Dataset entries
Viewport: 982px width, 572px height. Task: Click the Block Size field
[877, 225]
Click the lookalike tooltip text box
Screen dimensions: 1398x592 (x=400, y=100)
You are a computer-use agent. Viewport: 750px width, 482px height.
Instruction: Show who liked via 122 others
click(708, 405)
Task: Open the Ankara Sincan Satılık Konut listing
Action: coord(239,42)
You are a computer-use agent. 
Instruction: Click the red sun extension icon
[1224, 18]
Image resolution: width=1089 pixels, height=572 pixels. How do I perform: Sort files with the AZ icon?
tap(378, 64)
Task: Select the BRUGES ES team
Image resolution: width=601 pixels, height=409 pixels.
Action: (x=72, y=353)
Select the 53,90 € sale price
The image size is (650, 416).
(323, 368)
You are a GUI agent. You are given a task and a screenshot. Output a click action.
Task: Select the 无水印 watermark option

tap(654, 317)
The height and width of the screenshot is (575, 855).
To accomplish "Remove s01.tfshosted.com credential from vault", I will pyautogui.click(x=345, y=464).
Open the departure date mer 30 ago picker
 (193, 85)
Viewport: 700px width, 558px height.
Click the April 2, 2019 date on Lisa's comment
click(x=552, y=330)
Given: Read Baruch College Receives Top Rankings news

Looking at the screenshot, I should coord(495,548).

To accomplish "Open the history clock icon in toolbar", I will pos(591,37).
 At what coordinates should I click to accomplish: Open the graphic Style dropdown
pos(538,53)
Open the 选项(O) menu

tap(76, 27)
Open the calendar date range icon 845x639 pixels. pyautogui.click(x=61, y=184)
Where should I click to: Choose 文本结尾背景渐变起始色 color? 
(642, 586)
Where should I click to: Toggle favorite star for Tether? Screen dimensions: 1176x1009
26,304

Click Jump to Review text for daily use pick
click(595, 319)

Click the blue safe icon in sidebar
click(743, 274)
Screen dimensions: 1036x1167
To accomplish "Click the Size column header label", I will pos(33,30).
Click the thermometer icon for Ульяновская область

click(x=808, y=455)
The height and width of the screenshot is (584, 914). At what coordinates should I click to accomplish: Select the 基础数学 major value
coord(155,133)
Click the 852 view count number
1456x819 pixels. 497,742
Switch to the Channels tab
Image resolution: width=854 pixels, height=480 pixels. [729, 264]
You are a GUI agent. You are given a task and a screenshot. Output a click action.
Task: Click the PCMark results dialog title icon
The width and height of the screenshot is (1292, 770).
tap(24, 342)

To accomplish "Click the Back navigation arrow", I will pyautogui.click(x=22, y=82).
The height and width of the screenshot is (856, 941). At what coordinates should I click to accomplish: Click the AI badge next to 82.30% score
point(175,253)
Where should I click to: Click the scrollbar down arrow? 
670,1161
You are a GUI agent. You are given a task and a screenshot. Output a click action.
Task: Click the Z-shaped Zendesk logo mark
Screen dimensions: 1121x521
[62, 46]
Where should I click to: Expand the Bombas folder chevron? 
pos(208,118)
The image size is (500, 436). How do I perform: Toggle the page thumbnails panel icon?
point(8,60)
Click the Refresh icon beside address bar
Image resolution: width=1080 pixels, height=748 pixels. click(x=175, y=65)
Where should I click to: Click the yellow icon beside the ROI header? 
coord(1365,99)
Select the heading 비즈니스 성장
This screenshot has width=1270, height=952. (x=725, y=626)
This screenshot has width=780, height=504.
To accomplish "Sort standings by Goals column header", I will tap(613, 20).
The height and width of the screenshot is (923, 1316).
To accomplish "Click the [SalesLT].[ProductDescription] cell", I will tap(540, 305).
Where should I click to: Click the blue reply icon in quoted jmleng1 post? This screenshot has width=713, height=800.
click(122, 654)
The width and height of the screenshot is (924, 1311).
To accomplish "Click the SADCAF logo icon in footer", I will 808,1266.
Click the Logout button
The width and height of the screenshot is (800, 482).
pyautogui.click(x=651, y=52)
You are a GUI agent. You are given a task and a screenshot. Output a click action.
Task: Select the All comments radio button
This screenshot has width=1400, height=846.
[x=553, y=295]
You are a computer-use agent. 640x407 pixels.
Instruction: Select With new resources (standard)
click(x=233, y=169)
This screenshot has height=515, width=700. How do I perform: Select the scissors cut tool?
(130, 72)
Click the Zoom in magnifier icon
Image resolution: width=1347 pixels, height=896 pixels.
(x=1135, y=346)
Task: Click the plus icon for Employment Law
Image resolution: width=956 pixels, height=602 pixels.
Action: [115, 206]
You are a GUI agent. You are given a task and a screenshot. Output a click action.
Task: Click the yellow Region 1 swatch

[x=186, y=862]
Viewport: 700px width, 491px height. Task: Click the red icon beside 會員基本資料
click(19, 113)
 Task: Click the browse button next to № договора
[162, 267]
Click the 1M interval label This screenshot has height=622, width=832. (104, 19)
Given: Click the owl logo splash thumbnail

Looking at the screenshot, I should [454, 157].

→ Work instruction
Copy out each line of the data containing the string "computer".

→ Task solution
You are a computer-use agent. Viewport: 750px width, 482px height.
You are a computer-use agent. 
You are a computer-use agent. 640x407 pixels.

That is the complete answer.